Grant Recipients Grants to Artists Performance Art/Theater 2013

MPA

A portrait of MPA sitting in front of a  weathered grey stone wall with her elbows resting on her knees. She has medium length black hair swept to the side and wears a grey collared shirt, and light washed jeans.
Photo by Zoe Leonard.
  • 2013 Grants to Artists
  • Performance Art/Theater
  • Artist, Performer
  • Born Redding, CA, 1980
  • Lives in Joshua Tree, CA

... The grant enabled me to clear the calendar and immerse myself with growing questions for performance and experiment with directing performances for the camera... The time I bought myself, clear of distraction and stress, seems to imply a self-made residency but it was more. It had been five years since I had steady housing in NYC with a shower, kitchen, and nothing illegal. The grant allowed me to set up a home. Here, an amazing sea of work and theories opened and continue.

- MPA, January 3, 2014

Artist Statement

I view the body as a site tethered to social and political economies that define a space. It is both representational and emotional, and the tension between the body as affect and object is a source to my work as an artist. My performances and installations rely on presence and the energetic to acknowledge power as an intersection of relations. What is the psychic material for survival? How can performance, in its temporality, relieve us—viewer and performer—momentarily from a feeling of separation, and unite us in another confrontation, a meeting of meaning that belongs neither to the performer or viewer but embodies the projections of both. Performance is the event in which I devote my body to an action. This commitment is a choice, and choice met with action can read as a demonstration. The energetic is that sensation that struggles for articulation by existing in and around fixations. Simultaneously beginning and ending, it interrupts definition. I am committed to the potential within this experience.

- December 2012

Biography

MPA is an artist who engages her body in performance and installation pieces. She explores the social and political implications of the body as a site of resistance in her work. Her body of work Directing Light onto Fist of Father (2011), shown at Leo Koenig Inc. combined 16mm film and a plaster cast of her father's fist in an installation inciting three durational performances. Trilogy (o) (2012) centered on photographs of Nike war missiles as an orbiting moon calendar at the arts cooperative Human Resources in Los Angeles.

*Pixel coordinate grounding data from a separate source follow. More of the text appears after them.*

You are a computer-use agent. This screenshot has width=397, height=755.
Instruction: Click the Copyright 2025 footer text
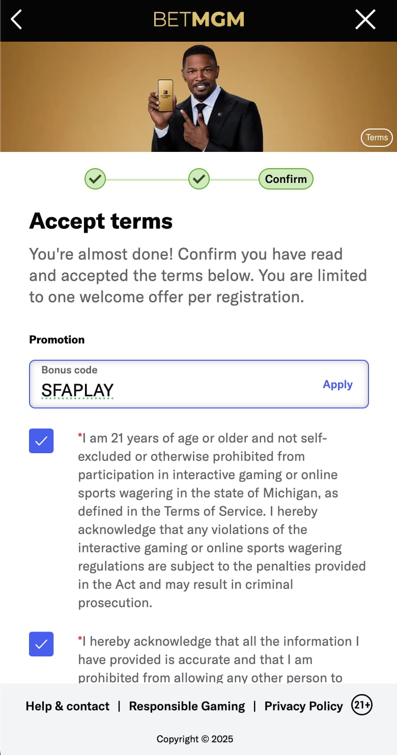195,739
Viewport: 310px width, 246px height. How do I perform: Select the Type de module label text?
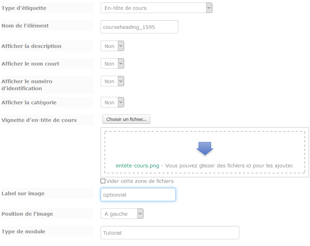pyautogui.click(x=23, y=232)
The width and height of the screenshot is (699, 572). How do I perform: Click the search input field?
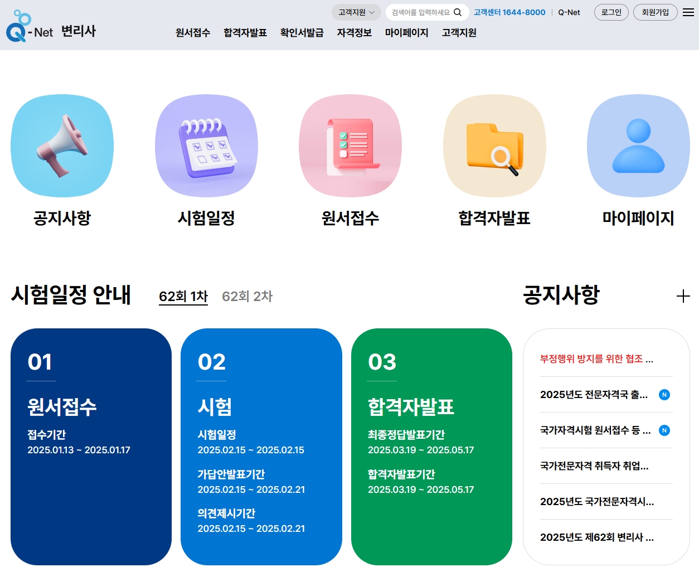[421, 12]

MPA's works and performances have been seen at the Swiss Institute, the Whitney Museum, Los Angeles Contemporary Exhibitions, Stedelijk Museum, the Center for Performance Research, The Kitchen, Hudson Guild Theater, the Art Institute of Chicago, the Museum of Contemporary Art Chicago, Art in General, Museo de Arte Contemporáneo, Oaxaca; and Meat Market Gallery, Washington D.C. MPA is a frequent collaborator, and is visible in works by contemporary photographers, painters, and performers.

After her FCA support, MPA relocated to Twentynine Palms, California to research somatic practices. Prior to her Grants to Artists, MPA received a Community Arts Assistant Program Grant in Chicago (2006), and was an artist-in-residence at La Pocha Nostra Residency in Oaxaca, Mexico (2006); the Hancock & Kelly Live Artist Residency, Nottingham, United Kingdom (2007); the International Artists Studio, Stockholm (2010); and the Denniston Hill Artist Residency in Woodridge, NY (2010).

MPA received her B.F.A. from Hampshire College, and is a visiting faculty member in New Genres at the University of California, Los Angeles.

Red-hued image of a large planet-shaped orb set against a red desert with mountains in the far distance and a cloudless red sky.

FCA-supported Mars, from THE INTERVIEW, a work-in-progress performance and installation piece. THE INTERVIEW stages Mars—a planet understood astrologically as the self-master of war and revolution—as a colonizing force to comment on the energetic mythos directing the behaviors of war.

Blurred image of a white sun surrounded by neon red clouds fading into black sky.

FCA-supported Untitled, from THE INTERVIEW, a work-in-progress performance and installation piece. THE INTERVIEW stages Mars—a planet understood astrologically as the self-master of war and revolution—as a colonizing force to comment on the energetic mythos directing the behaviors of war.

Collage of images resembling a red-hued film roll depict a person standing behind a large frame erected against a desert backdrop, a close-up of a person's face resting against concrete, and blurred white orbs evoking the sun and moon against a red and black sky.

FCA-supported Storyboard, from THE INTERVIEW, a work-in-progress performance and installation piece. THE INTERVIEW stages Mars—a planet understood astrologically as the self-master of war and revolution—as a colonizing force to comment on the energetic mythos directing the behaviors of war.